Handwaving follows.
The Nyquist criteria says you must sample >2x the highest signal frequency (the Nyquist frequency) to be able to reconstruct the signal. Oversampling is sampling at more than that, typically at least a factor of two or more. For example, if we assume the highest signal frequency is 20 kHz, then the CD sampling rate of 44.1 kS/s meets the Nyquist criteria and allows capture of signal up to (but not including) 22.05 kHz. 88.2 kS/s is oversampled by a factor of two, and so forth.
Oversampling provides margin for the filters needed to band-limit the signal and you can improve the signal-to-noise ratio (SNR). By doubling (or more) the sampling rate, quantization noise (the noise generated when you convert from analog to digital samples) is spread over a larger frequency range. The noise is determined by the number of conversion bits, so if you keep the number of bits and the frequency bandwidth the same, you gain 3 dB in SNR by filtering out half the noise (that is, the noise above Nyquist, say above 20 kHz).
Delta-sigma and other data converters take advantage of oversampling by using high oversampling ratios, noise shaping that "pushes" the conversion noise past (higher than) the signal band, and then using high-order filters to reduce the noise to achieve much higher in-band SNR.

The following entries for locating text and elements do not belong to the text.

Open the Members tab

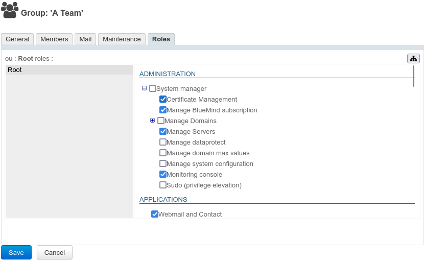coord(54,39)
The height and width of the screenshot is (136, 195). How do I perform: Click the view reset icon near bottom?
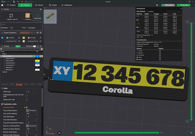[59, 133]
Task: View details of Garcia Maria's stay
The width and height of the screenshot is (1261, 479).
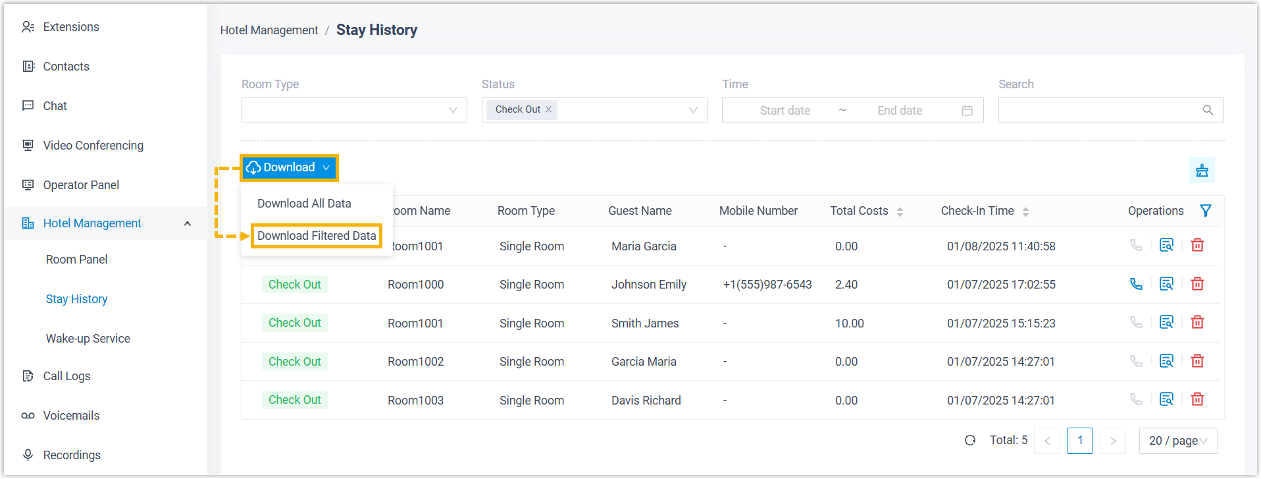Action: point(1166,361)
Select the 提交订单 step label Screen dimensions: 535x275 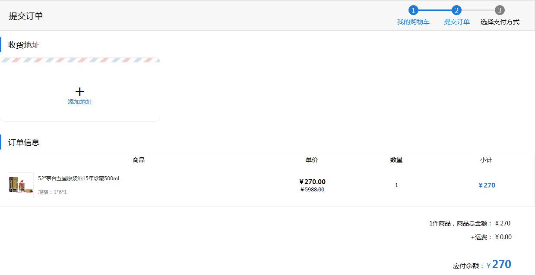tap(456, 22)

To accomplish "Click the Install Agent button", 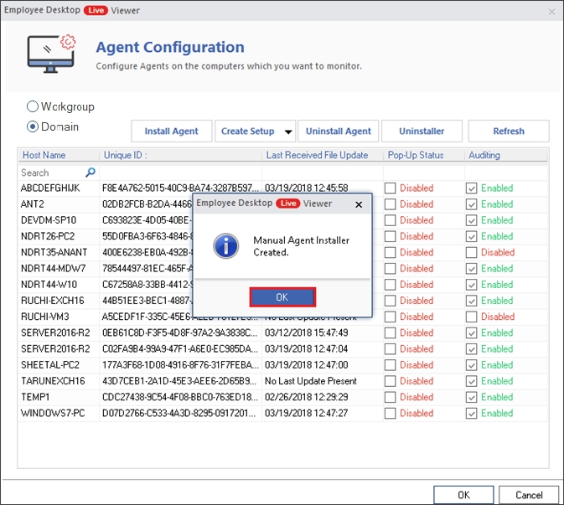I will pos(171,131).
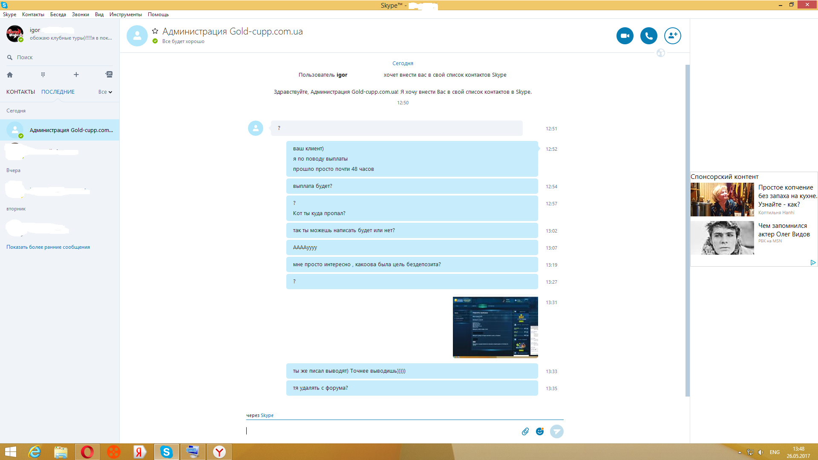
Task: Click Показать более ранние сообщения link
Action: pos(48,247)
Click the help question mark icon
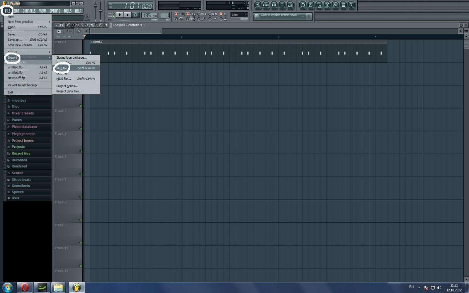The height and width of the screenshot is (293, 469). 351,5
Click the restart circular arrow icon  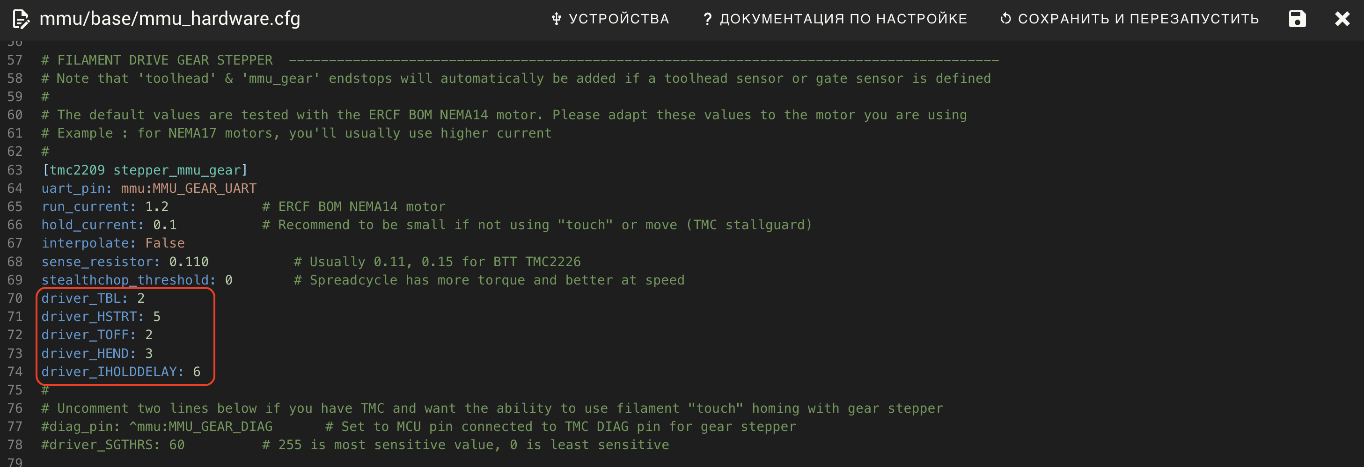pyautogui.click(x=1006, y=19)
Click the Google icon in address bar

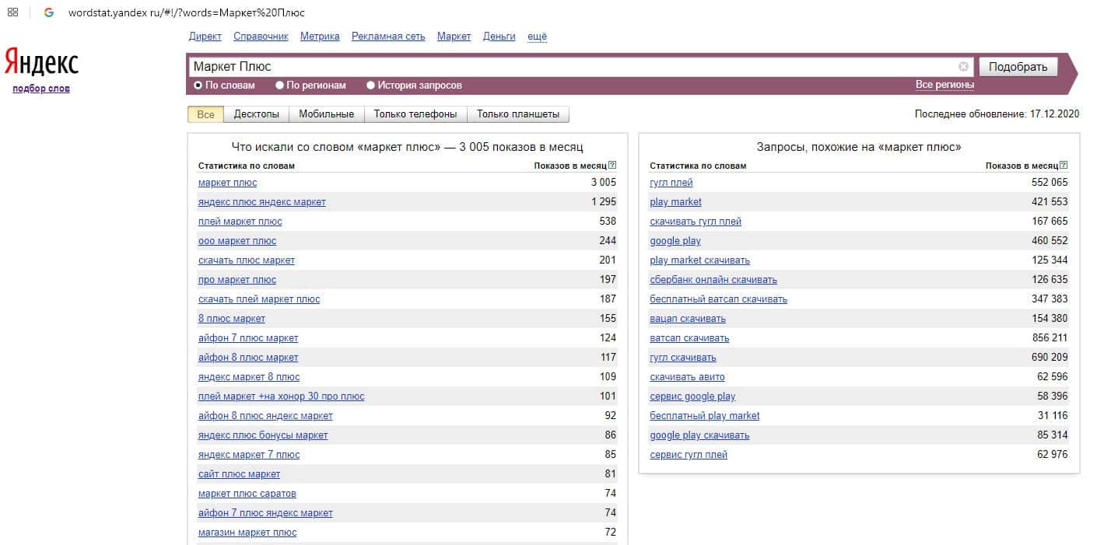coord(49,12)
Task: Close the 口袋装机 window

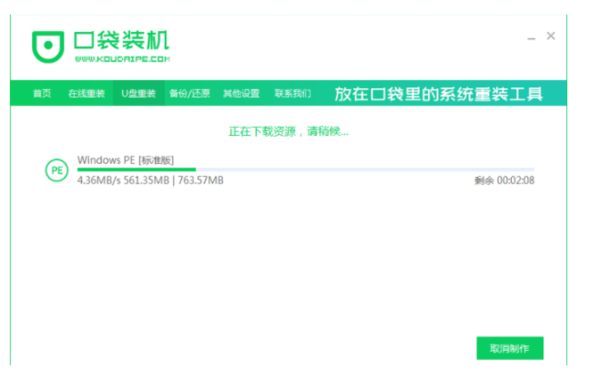Action: pos(551,36)
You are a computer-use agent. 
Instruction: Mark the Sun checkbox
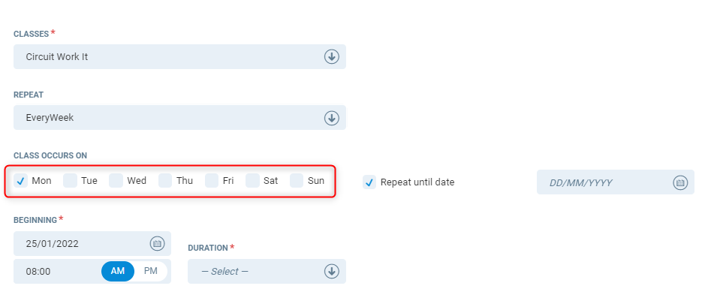(297, 181)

Upsampling takes data sampled at one rate and samples it (the same data) again (resamples) at a higher rate. You can theoretically gain SNR as in oversampling, but you must somehow "fill-in" or generate new signal samples between the actual samples. If the samples you have are 1 and 3, then if you upsample by two an interpolation algorithm can generate a new intermediate sample of 2. The catch is the algorithm cannot know exactly what the original signal was like before it was sampled, so the prediction (interpolated sample) may be wrong. How to design an optimal interpolation filter is the topic of many classes, texts, and proprietary algorithms.
HTH - Don